Entraron en una estancia larga y muy bien iluminada. Del techo, que se perdía muy por encima de sus cabezas, colgaban bolas de fuego cada dos o tres metros, pero las paredes estaban tan desnudas como en el resto de las salas y corredores, por lo que no se extrañaron. Frente a ellos había dos inmensas mesas de madera con sus correspondientes bancos. Ya había varios compañeros sentados, degustando las delicias que servía la escuela de Blazeditch.

Olores intensos y apetitosos llegaron hasta ellos, y no tardaron en captar su procedencia. A su derecha había una tercera mesa, a modo de aparador, provista de toda la comida que pudieran imaginar. La boca de los jóvenes se hizo agua tan pronto la vieron y no dudaron en acercarse hasta ella. Una vez cogieron sus respectivas bandejas, se dirigieron al espectacular festín.

En cuanto lo tuvieron delante, los muchachos se dieron cuenta de que no tenían tanta hambre como habían pensado. Elliot no sabía qué contenía la mitad de los platos que allí había pero, desde luego, no le entraban por la vista. Los tres aprendices se habían quedado como anonadados contemplando la comida, hasta que la voz de un compañero despertó a Elliot de su letargo. Debía de ser un aprendiz de Blazeditch, pues sabía perfectamente en qué consistían aquellos platos y se lo estaba explicando a uno de los recién llegados.

—Aquél de allí es uno de los platos que mejor se prepara en Blazeditch —oyó que le comentaba—. Es el cuscús. Está compuesto de granos de sémola de trigo, cocinados al vapor, con carne de cordero y verduras, además de otros ingredientes —a continuación, siguió presentando nuevos manjares—. Tampoco está nada mal la baba ghannoug; un puré elaborado con berenjenas peladas y asadas al horno, aliñadas con zumo de limón, aceite de oliva y ajo machacado.

Elliot vio que ambos muchachos se desplazaban un poco y no dudó en seguir sus pasos. Estaba dispuesto a conocer cuantos detalles hicieran falta antes de llevarse a la boca aquellos alimentos.

—Si te gusta la carne —prosiguió el muchacho—, te recomiendo el dóner kebab. Es aquel trozo de carne de forma cilíndrica. En el fondo no es más que carne asada, macerada con especias, que se suele tomar en bocadillo en pan de pita. Además, tienes unos cuantos platos más exóticos.

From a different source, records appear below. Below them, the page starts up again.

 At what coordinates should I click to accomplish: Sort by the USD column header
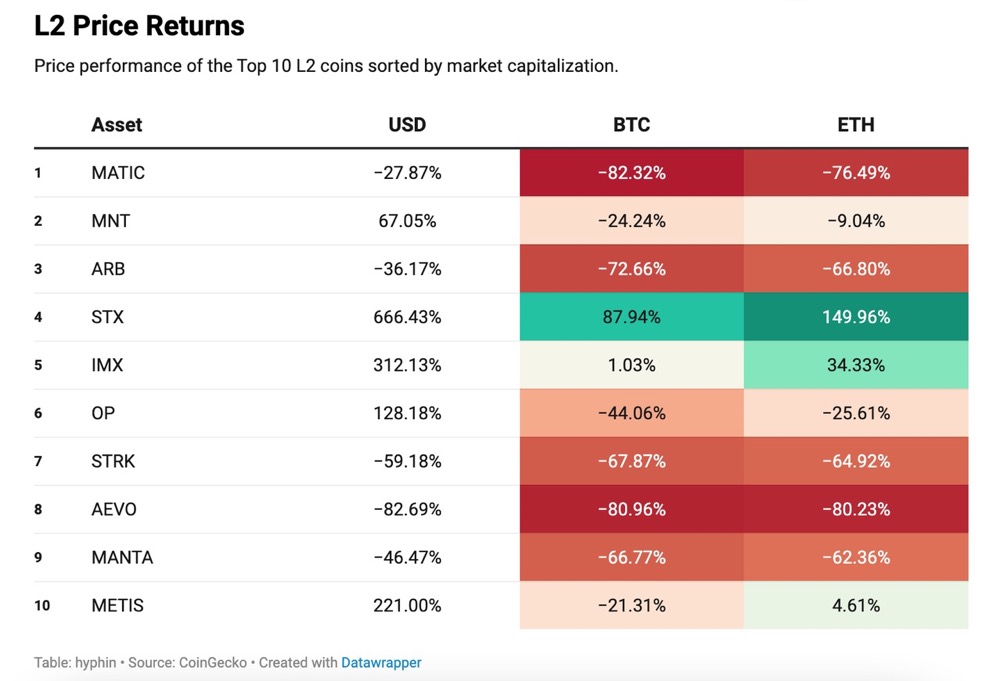pyautogui.click(x=407, y=125)
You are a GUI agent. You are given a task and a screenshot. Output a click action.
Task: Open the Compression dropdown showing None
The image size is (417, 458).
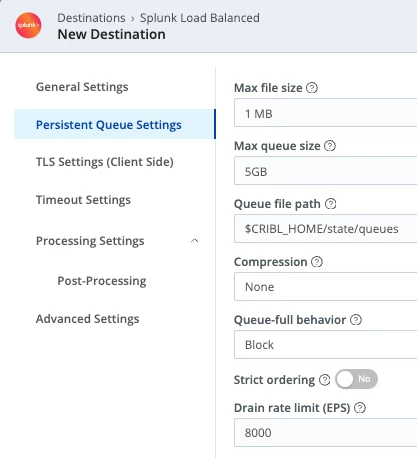[x=325, y=287]
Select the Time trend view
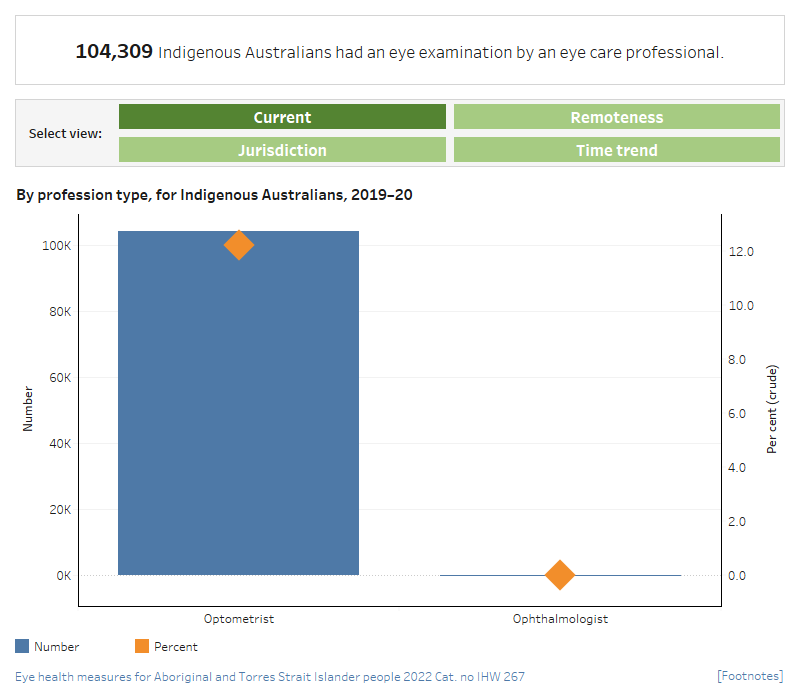 click(617, 150)
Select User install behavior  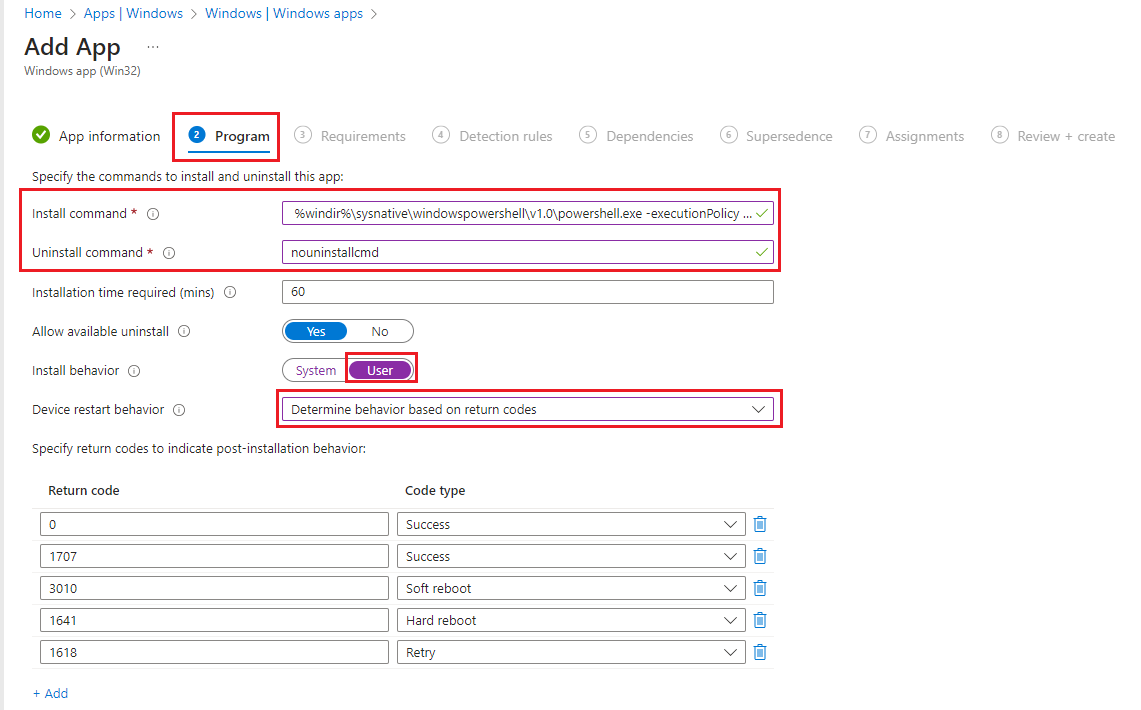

En esa bandeja tienes serpiente asada —a Elliot le vino a la mente su estancia en Schilchester—, en aquel recipiente suele estar el guiso de patas de medusa a la vinagreta, y allí las hormigas culonas fritas.

Elliot sintió un mareo monumental en aquel instante. Algo similar debía de estar sucediéndole al otro muchacho, pues su tez se había verdecido. ¿Sería posible que allí se comiesen hormigas? Nunca había probado el pan de pita, pero, de pronto, la idea de alimentarse a base de cuscús y kebab se le presentaba como su única salvación. Si era preciso, sería su alimento durante el próximo año, porque no estaba dispuesto a probar esperpénticas novedades.